Measuring the Mafia-State Menace

Are Government-Backed Gangs a Grave New Threat?

OLD WHINE, NEW BOTTLES
Peter Andreas

According to Moisés Naím's essay "Mafia States" (May/June 2012), the world now faces a grave "new threat": governments that have been taken over by organized crime. These "mafia states" are so dangerous, Naím argues, that they are no longer merely a law enforcement challenge but a full-blown national security threat. 

There is just one problem with this scary picture: it is hardly new. For every eye-popping contemporary example that Naím gives of a criminal organization linked to a state, there are many more equally striking parallels from the past. The state and organized crime have never been as separate as Naím seems to imagine they once were. 
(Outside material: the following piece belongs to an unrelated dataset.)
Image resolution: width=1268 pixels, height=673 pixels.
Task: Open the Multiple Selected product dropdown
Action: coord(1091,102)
Consider the Balkans. Naím labels tiny Montenegro, a cigarette-smuggling hub, a mafia state, and points to Kosovar Prime Minister Hashim Thaçi's alleged complicity in the heroin trade. Smuggling is indeed a lifeblood of some Balkan economies today. But it pales in comparison to the large-scale organized crime sponsored by Serbian President Slobodan Milosevic's regime in the 1990s, when Serbian customs agents evaded UN sanctions and facilitated all sorts of smuggling.

Or look at Latin America. Naím points to the current Venezuelan government's alleged high-level military links to drug trafficking. But Venezuela under Hugo Chávez is no more a mafia state than some of the region's corrupt regimes of the past. Manuel Noriega's dictatorship in Panama allowed Colombian cocaine and dirty money to flow freely through the country until he was overthrown by the United States in 1989. In Bolivia, General Luis García Meza had such close ties to drug traffickers that his 1980 takeover was dubbed "the cocaine coup." In the 1940s and 1950s, Cuba under Fulgencio Batista offered a welcome mat for some of the United States' leading organized crime figures. In many places, from Latin America to Southeast Asia, the Cold War created a tolerant climate for states to back criminal enterprises -- links that were often overlooked for geopolitical convenience.
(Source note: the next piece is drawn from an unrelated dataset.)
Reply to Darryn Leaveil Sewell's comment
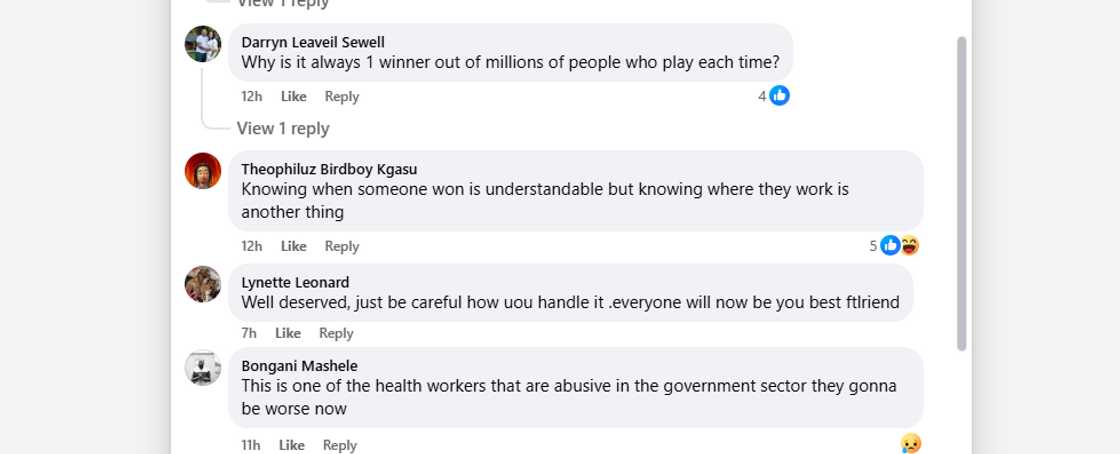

Going back earlier in the twentieth century, one has to wonder if Naím would classify Prohibition-era America as a mafia state, considering that entire police departments were bought off and bootleggers delivered booze directly to Congress. Canada, too, might earn Naím's designation. The Canadian government at the time granted licenses to bootleggers in Windsor, Ontario, to store alcohol right on the banks of the Detroit River, and Canadian customs officials routinely signed off on paperwork falsely indicating that the goods were not destined for the United States.

The British authorities in the Bahamas also operated a mafia state of sorts during Prohibition, letting their territory become a transshipment point for rumrunners. (Officials reprised the role in the 1970s and 1980s, when they allowed the Colombian drug kingpin Carlos Lehder to turn a Bahamian island into his own private airstrip for U.S.-bound cocaine shipments.)
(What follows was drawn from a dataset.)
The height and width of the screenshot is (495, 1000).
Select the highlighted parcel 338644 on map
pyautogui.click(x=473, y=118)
Examples of countries that would qualify as mafia states under Naím's definition extend even further back in history, undermining the ostensibly "unprecedented" nature of the phenomenon even more. In the nineteenth century, the United Kingdom oversaw the flood of opium smuggled into China; the British East India Company, which shipped the opium, had far more power than any of today's so-called drug cartels could ever dream of. 

FUZZY LOGIC

To match the supposed newness of the threat he describes, Naím resorts to newfangled language. But the very term "mafia states" is flawed, misleading, and applied so erratically as to become nearly meaningless. After all, the word "mafia," with origins in nineteenth-century Italy, has now been so used and abused in popularized descriptions of organized criminal activity that it has lost much of its analytic value. As Giovanni Falcone, an Italian judge who was killed by the original Mafia in 1992, cautioned, "I am no longer willing to accept the habit of speaking of the Mafia in descriptive and all-inclusive terms that make it possible to stack up phenomena that are indeed related to the field of organized crime but that have little or nothing in common with the Mafia." Naím compounds the problem further by coining a catchy but frustratingly fuzzy new term. 

Strangely, Naím never even mentions Italy, despite the long and intimate relationship between government authorities and organized crime in the country. But were Naím to have included Italy on his list of mafia states, he would have undermined his own argument about how new the threat is. Naím is also silent about Japan, where the nexus between politics and the Yakuza criminal syndicate is deeply entrenched. One suspects that is because, as in Italy, the story there is an old one and does not sit well with Naím's alarmism.

Some of the examples Naím does offer actually weaken his argument. For instance, he points out that "a succession of generals who held the chief antidrug post in Mexico are now in prison for taking part in the very kind of crime they were supposed to prevent." Naím is correct that the Mexican government has a drug-corruption problem (although that is hardly a new phenomenon). But if Mexico were actually a mafia state, then these generals would presumably be not in prison but running the drug trade.